Consequências globais para a Europa e a Alemanha
A trajetória fiscal dos EUA tem consequências diretas para a Europa e a Alemanha que vão além da mera aritmética das taxas de juros. Em primeiro lugar, o aumento dos rendimentos dos títulos do Tesouro americano funciona como um amplificador global dos custos de financiamento. Se os EUA tiverem que pagar taxas de juros mais altas, a pressão sobre os investidores internacionais para canalizarem mais capital para o mercado americano aumenta – o que desvia capital de outros mercados e também pode impulsionar os rendimentos europeus para cima.
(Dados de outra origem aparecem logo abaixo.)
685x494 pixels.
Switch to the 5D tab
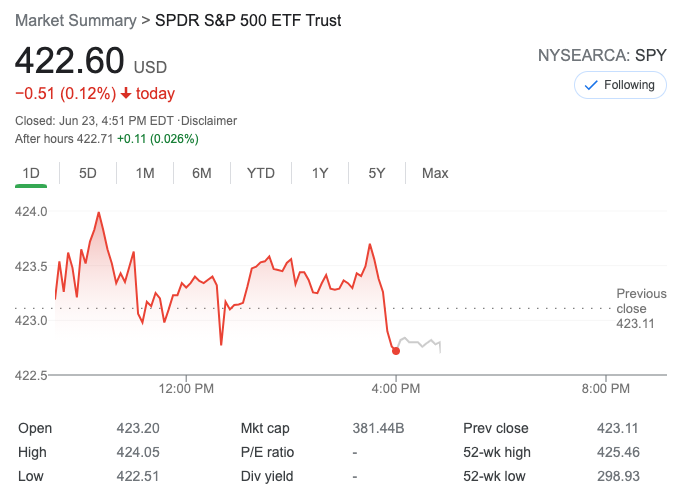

Em segundo lugar, a perda de confiança no dólar ameaça desencadear uma fase turbulenta de ajustamento cambial global, para a qual nem a Europa nem as economias emergentes possuem estruturas institucionais suficientemente estáveis. A fragmentação do sistema financeiro global em blocos monetários regionais seria um processo doloroso que aumentaria significativamente o custo do comércio e do investimento.
Em terceiro lugar, como a maior economia do mundo, os EUA também são o principal pilar do crescimento global. Uma recessão induzida por medidas fiscais, ou mesmo apenas uma desaceleração prolongada do crescimento nos EUA, impactaria diretamente as economias alemã e europeia, voltadas para a exportação, por meio dos canais de comércio global. O setor exportador da Alemanha já sentiu os efeitos da política tarifária dos EUA em 2025; uma desaceleração do crescimento nos EUA devido ao excesso de gastos fiscais representaria uma segunda onda sistêmica de estresse.
Ao mesmo tempo – e esta é a interpretação construtiva da situação – as fragilidades criadas pelos próprios Estados Unidos oferecem à Europa a oportunidade de desenvolver independência estratégica: através do desenvolvimento de um mercado de capitais europeu mais robusto, de uma política fiscal credível e estável que fortaleça a confiança dos investidores internacionais e de um papel mais preponderante do euro como moeda de reserva em determinadas regiões da economia global. Contudo, esta oportunidade tem de ser ativamente construída – não surgirá automaticamente.
Entre a confiança no sistema e a deriva estrutural
A crise da dívida americana não é um fenômeno de crise aguda, mas sim o resultado de décadas de incentivos estruturais perversos, que não foram inventados pelo governo Trump, mas significativamente exacerbados. A combinação de cortes permanentes de impostos sem financiamento correspondente, uma carga de juros crescente, um experimento de austeridade fracassado e uma política comercial que troca receitas de curto prazo por potencial de crescimento de longo prazo pinta um quadro de irresponsabilidade fiscal em escala histórica.
O principal risco não reside em um calote imediato — os EUA honrarão suas dívidas, se necessário por meio de expansão monetária — mas na erosão gradual do status especial americano. Uma vez perdida a confiança, ela só poderá ser recuperada com considerável sofrimento econômico e vontade política. Os mercados financeiros já demonstraram indícios de sua disposição em testar esse limite. A questão não é mais se, mas quando os mercados de capitais globais exigirão uma resposta crível à situação da dívida americana — e se Washington estará preparado para fornecê-la até lá.